TEXT PROVIDED:
──────────

What a silly, bloated, preachy, half-assed mess. It's embarrassing to see such great actors saddled with such unvoiceable, pointless activity, for so very, very long. After all the talk about holding something back and pacing yourself for the marathon, one would think the creators would follow their own advice, but then, this episode could have easily been written in 1992 when TV still had an excuse for sucking, so maybe they did.
Caprica Before the Fall: Tigh buys Adama a lap dance, screams "Woo!" sixteen times; Bill barfs on himself and decides to throw a shit fit and retire rather than take a desk job. Sean Ellison turns out to be a hot student of Laura's from when he was a child; she fucks him, smokes a cigarette, and joins Adar's campaign. After a long speech presaging Lee's undying love of democracy, Kara and Lee almost fuck in the same room as Zak but then don't. Caprica Before the Fall was fucking classy.
Galactica/The Colony: Everybody moves Sam's hospice-smelling tank into the CIC so that he can brainwave the Colony's Hybrids. Since they are female, they have orgasms and pass out. After about twenty minutes of "rounding the horn" -- which if you're not savvy means that Adama names each and every room in the ship and then a person in that room says Go! and it's riveting -- the Galactica t-bones the Colony. Next, imagine watching your little brother playing Doom on a PC for approximately sixteen hours. Boomer rescues Hera, and Athena shoots her a million times. Then Helo gets shot a bunch of times and disappears for about an hour and a half. While a bunch of CGI robots shoot at a bunch of other CGI robots, Hera runs off about eleven times for no reason.
The Opera House vision plays out, and Gaius (who joined after all) and Caprica scoop her ass up and take her... into Galactica's CIC. Which is the Opera House, which is cool: all Final Four standing around Sam's tank, glowing. Cavil pops up out of thin air and grabs Hera again, and Tigh promises him resurrection technology in return for Hera, but only after Gaius makes an embarrassing speech about how God doesn't pick sides because he's on everybody's side because we're all friendlies. Everybody immediately starts shooting at each other, only nobody actually dies. Except Cavil, who sticks a gun in his mouth hilariously and for no reason. Meanwhile, Chief chokes the shit out of Tory, because she's a whore and deserves it, but mostly because Ron Moore has discovered that the internet hates Tory and thought he'd give us a little present.
After the Colony is nuked and sent into the black hole with all the 145s aboard, Kara randomly plays "All Along The Watchtower" on the FTL boards, and the Galactica jumps to Earth. That is, our Earth, with North and South America, like we saw when she first came back from the dead because we went to bombed-out Thirteenth Colony Earth. That's a pretty good fakeout: "We're going to find Earth! Before schedule! And it sucks! But just kidding, because then we found Other Earth!" Then there is a lot of grass, some gazelles, and more grass.

──────────

WHAT YOU NEED TO DO:
1. According to the episode review, what song does Kara play on the FTL boards?
2. Convert the records, starting at the line that contains "Reforestation [701, 728]" and ending at the last line of the records, into a numbered list. Skip blank lines and leave the pictures out.

Pointing data for screenshots

──────────

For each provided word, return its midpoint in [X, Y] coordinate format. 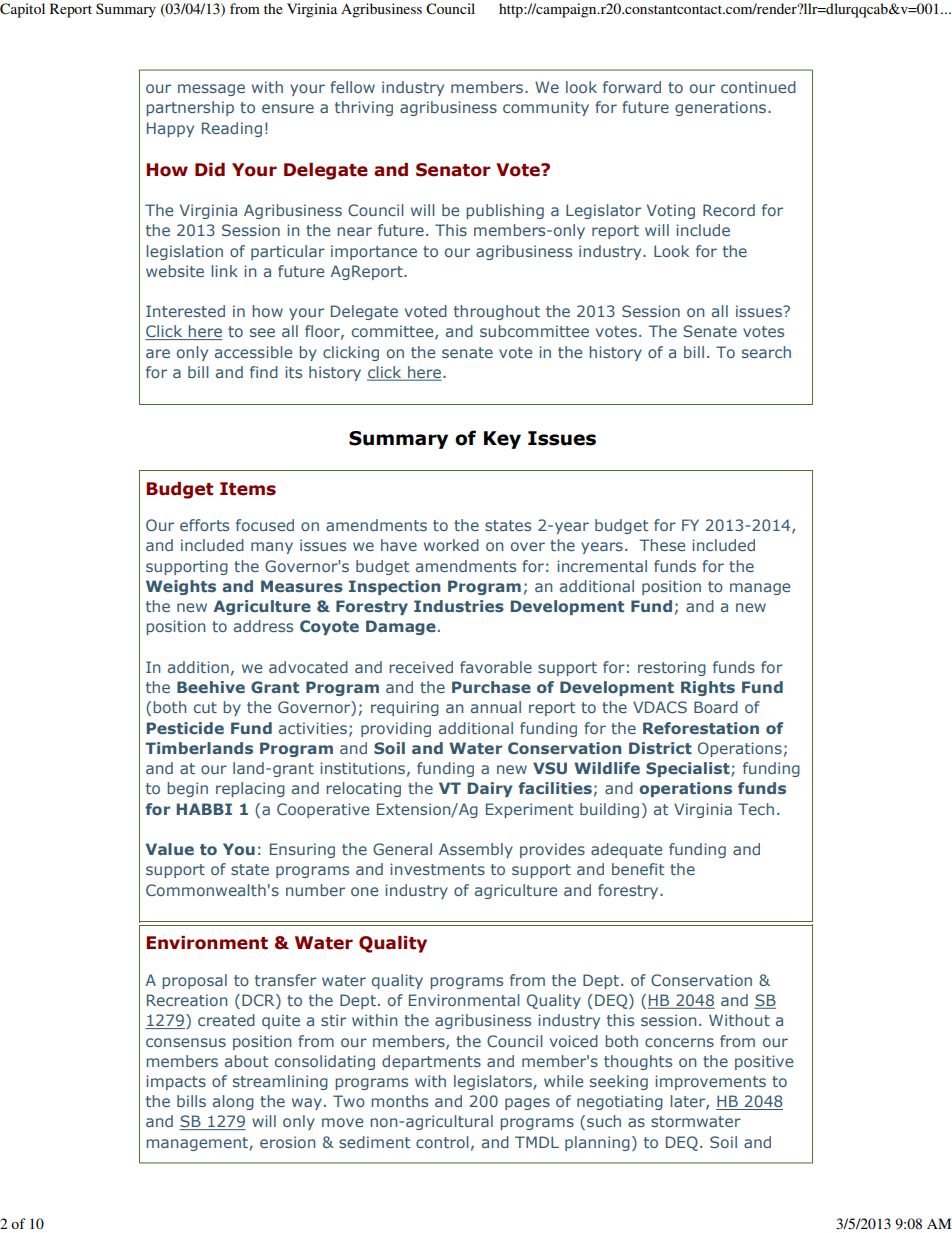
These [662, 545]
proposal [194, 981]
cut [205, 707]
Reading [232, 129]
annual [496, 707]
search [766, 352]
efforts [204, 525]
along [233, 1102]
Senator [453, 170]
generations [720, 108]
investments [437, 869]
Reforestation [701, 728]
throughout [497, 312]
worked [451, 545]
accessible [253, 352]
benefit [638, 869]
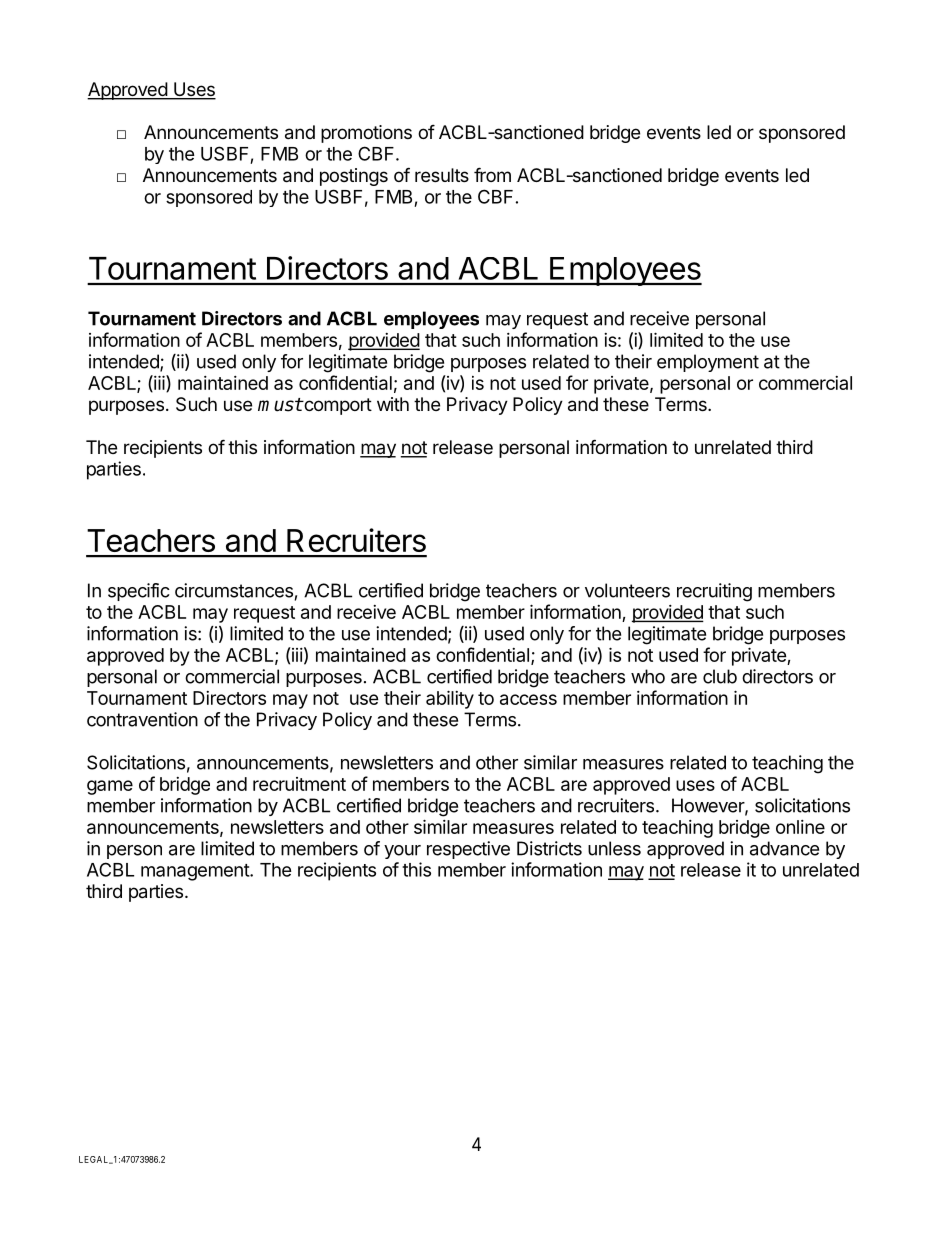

──────────

SOLUTIONS TO THE PROBLEMS:
1. "All Along The Watchtower"

2.
1. Reforestation [701, 728]
2. throughout [497, 312]
3. worked [451, 545]
4. accessible [253, 352]
5. benefit [638, 869]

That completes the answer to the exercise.